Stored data

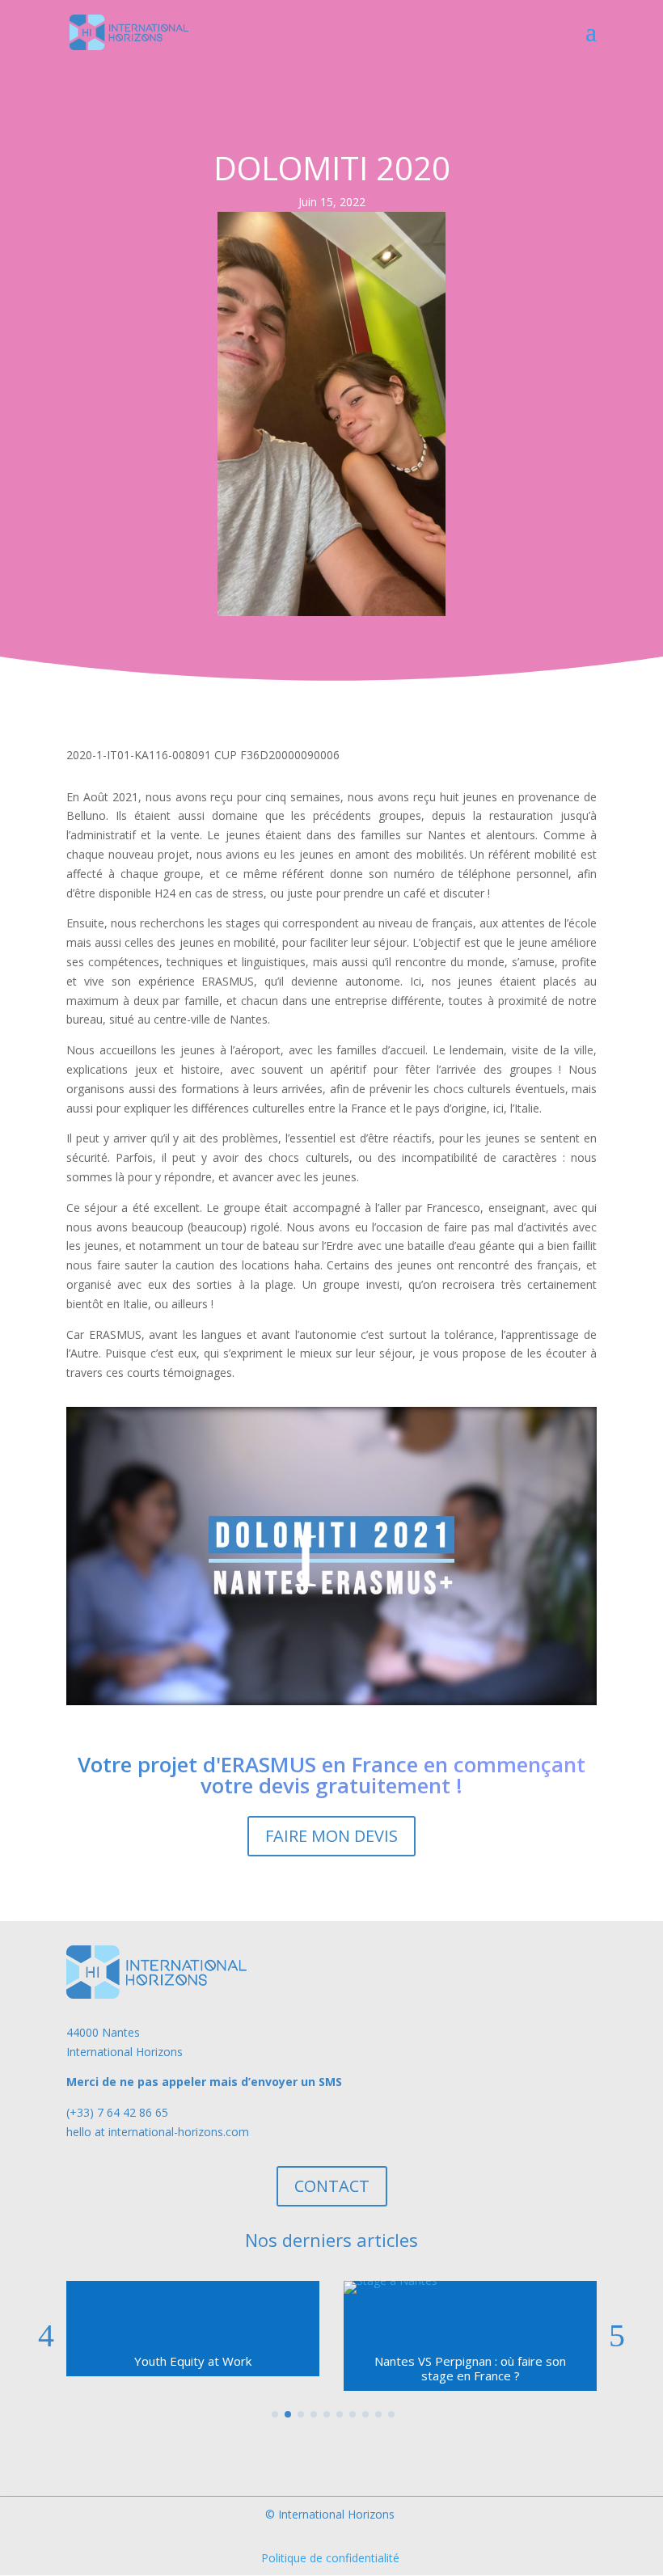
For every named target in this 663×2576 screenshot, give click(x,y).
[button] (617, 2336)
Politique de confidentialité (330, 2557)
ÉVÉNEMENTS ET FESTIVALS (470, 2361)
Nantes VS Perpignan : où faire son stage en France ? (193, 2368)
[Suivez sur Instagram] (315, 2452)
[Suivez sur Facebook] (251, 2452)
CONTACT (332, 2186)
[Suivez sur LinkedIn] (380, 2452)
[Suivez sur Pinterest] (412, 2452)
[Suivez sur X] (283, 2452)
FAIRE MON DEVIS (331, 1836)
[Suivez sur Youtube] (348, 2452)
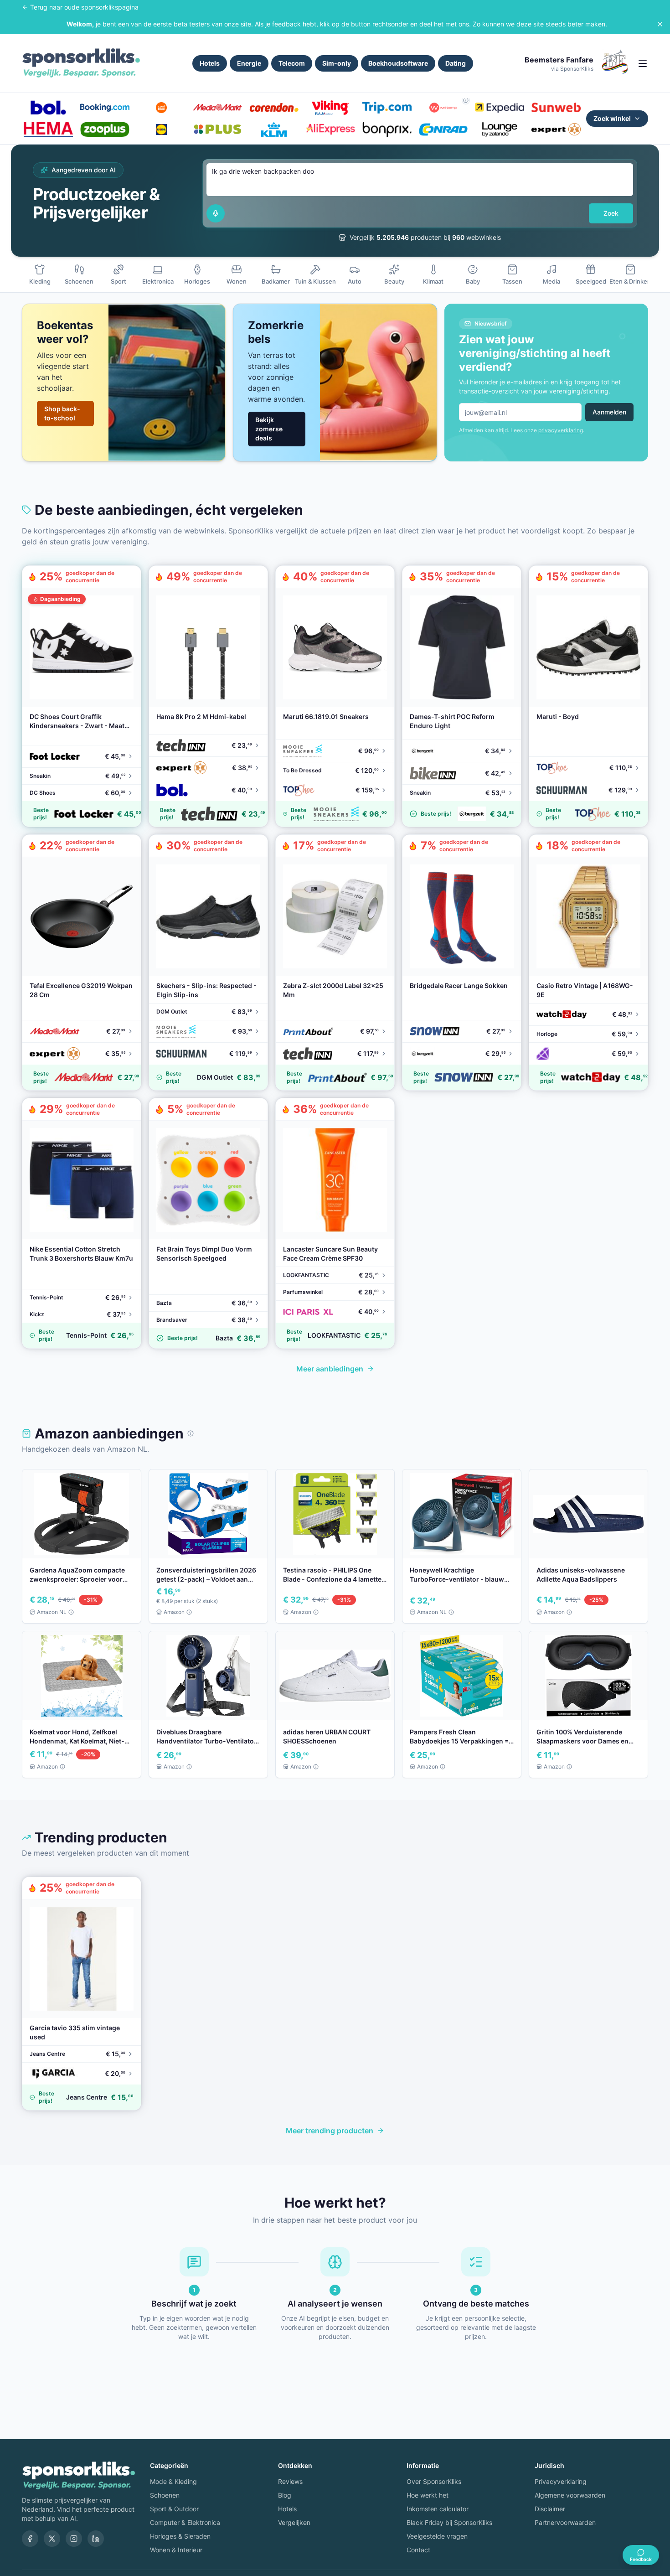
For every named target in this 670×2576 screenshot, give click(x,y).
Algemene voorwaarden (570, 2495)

AIM OF THE EXERCISE
For this exercise, repeat word for word only the lines from the one containing "ÉVÉNEMENTS ET FESTIVALS (470, 2361)" through the end of the data, including both. Pictures do not go in the copy.

REPLY
ÉVÉNEMENTS ET FESTIVALS (470, 2361)
Nantes VS Perpignan : où faire son stage en France ? (193, 2368)
[Suivez sur Instagram] (315, 2452)
[Suivez sur Facebook] (251, 2452)
CONTACT (332, 2186)
[Suivez sur LinkedIn] (380, 2452)
[Suivez sur Pinterest] (412, 2452)
[Suivez sur X] (283, 2452)
FAIRE MON DEVIS (331, 1836)
[Suivez sur Youtube] (348, 2452)
For every named target in this 670×2576 screenshot, give click(x,y).
Algemene voorwaarden (570, 2495)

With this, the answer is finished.